天満つる明けの明星を君に【完】
帰り際、雛菊は何度も振り返っては手を振った。

天満もその度に手を振り返して、雛菊の足取りがとても重たくて別れを惜しんでくれているのが嬉しかった。


「母様、次はいつ遊びに来てくれるでしょうか」


「ふふ、そうだね、父様に催促してみようね」


しょぼんとした天満が俯くと、朔はその手を引っ張って庭に連れ出して木刀を投げてよこした。


「朔兄?」


「天満、知ってるか?女の子は…強い男が好きだ」


「!そうなんですか?」


「妖の女の子だけじゃない。人の女の子だって強い男が好きなんだ。だからお前が強くなれば、次に雛ちゃんが会いに来た時好きになってくれるかも」


それを聞いた天満は目を泳がせながらもう一本木刀を手に取って二本構えると、とぼけて見せた。


「別に…好かれようなんて思ってませんけど」


「ふうん、じゃあ雛ちゃんは俺が貰おうかな」


「駄目!です!」


思いの外強い口調になってしまって慌てまくる天満があまりにも面白すぎて爆笑してしまった朔は、木刀を構えてくいくいと手招きした。
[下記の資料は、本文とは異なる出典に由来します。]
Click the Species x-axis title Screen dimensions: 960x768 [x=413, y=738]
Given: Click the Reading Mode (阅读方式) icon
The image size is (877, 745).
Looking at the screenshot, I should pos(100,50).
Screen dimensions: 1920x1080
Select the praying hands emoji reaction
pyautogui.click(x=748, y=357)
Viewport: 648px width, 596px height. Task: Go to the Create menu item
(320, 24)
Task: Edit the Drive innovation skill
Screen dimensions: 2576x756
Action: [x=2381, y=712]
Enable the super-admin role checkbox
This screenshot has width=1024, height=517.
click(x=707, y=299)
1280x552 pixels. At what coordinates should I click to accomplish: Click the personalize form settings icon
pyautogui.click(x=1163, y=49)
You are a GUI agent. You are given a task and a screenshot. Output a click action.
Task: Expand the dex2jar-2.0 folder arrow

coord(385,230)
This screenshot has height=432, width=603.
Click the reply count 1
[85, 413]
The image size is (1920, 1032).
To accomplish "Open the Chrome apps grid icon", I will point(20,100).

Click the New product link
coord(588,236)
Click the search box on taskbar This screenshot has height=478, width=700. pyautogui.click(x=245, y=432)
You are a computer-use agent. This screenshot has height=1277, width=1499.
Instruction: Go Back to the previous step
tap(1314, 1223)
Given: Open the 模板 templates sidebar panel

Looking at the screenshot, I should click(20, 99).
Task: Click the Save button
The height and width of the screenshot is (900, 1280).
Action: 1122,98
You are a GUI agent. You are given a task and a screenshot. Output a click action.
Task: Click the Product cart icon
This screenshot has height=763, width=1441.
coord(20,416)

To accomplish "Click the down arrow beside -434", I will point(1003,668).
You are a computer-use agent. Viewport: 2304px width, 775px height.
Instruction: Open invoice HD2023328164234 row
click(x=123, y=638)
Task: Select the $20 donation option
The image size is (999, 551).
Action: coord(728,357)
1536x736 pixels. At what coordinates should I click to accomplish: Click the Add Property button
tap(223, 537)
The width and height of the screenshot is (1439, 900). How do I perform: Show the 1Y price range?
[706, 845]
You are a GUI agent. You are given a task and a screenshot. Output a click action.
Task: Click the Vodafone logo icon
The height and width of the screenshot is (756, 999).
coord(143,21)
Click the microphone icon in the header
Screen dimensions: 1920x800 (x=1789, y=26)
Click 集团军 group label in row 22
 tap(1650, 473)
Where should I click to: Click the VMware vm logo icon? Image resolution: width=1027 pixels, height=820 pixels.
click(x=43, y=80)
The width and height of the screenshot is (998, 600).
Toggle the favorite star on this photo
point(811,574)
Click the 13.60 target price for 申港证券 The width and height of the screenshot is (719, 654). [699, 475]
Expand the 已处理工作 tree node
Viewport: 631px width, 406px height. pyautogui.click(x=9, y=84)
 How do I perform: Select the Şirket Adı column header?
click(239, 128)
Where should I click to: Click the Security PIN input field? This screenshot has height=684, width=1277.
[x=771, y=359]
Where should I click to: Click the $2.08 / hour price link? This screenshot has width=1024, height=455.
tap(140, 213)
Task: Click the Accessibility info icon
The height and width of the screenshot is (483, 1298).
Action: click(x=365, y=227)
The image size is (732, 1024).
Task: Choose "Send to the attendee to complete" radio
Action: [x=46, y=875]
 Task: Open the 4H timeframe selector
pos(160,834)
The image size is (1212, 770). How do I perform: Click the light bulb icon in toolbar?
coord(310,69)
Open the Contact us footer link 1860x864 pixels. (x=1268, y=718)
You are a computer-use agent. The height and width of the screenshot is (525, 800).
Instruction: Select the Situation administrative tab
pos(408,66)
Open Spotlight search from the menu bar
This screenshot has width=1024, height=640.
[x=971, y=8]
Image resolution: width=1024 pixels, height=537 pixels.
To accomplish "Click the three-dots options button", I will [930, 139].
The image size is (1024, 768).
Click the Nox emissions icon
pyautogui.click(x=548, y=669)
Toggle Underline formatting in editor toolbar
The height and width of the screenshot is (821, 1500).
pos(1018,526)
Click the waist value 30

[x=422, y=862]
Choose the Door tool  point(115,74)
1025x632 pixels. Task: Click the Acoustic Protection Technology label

「理由は色々あるだろうけど、俺もお前も強くならなくちゃいけない。目下の目標は…あれだ」


――朔があれと言って指した先には、庭を掃いていた雪男が。

目が合うと、ふたりして木刀を構えてにじり寄る幼子たちに嫌味たっぷりの笑みを浮かべて箒をびゅっと振った。


「小僧どもめ。その目付き、主さまそっくりだな!やな感じ!」


「今日こそお前を倒してやる。天満、行くぞ」


「はいっ!」


掛け声と共に雪男に襲い掛かったが――結果は完敗。

それでも天満は朔の‟強い男が好き”という言葉を胸に、何度も雪男に挑み続けた。